[[ Available data, beginning ]]

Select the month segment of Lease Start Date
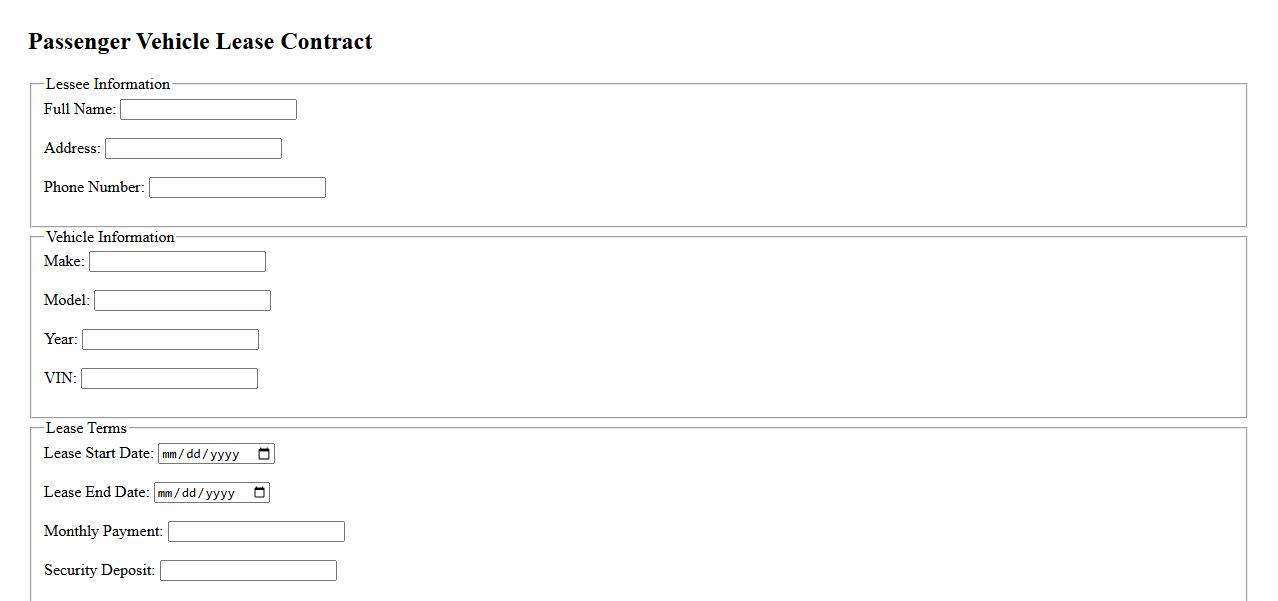[x=169, y=454]
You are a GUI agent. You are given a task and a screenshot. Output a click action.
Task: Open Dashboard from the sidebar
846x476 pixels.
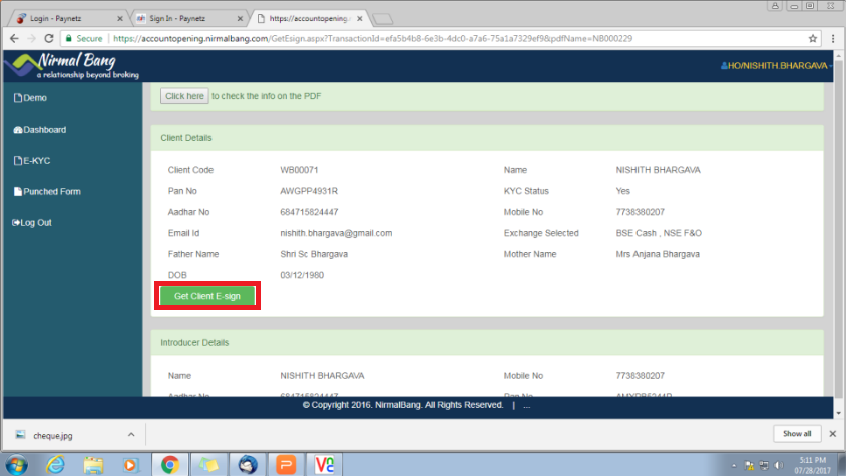[40, 130]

[[ Available data, end ]]

About this task:
For each record above, write out its text exactly and skip any picture.

Output for this exercise:
Select the month segment of Lease Start Date
[x=169, y=454]
You are a GUI agent. You are given a task and a screenshot. Output a click action.
Task: Open Dashboard from the sidebar
846x476 pixels.
[40, 130]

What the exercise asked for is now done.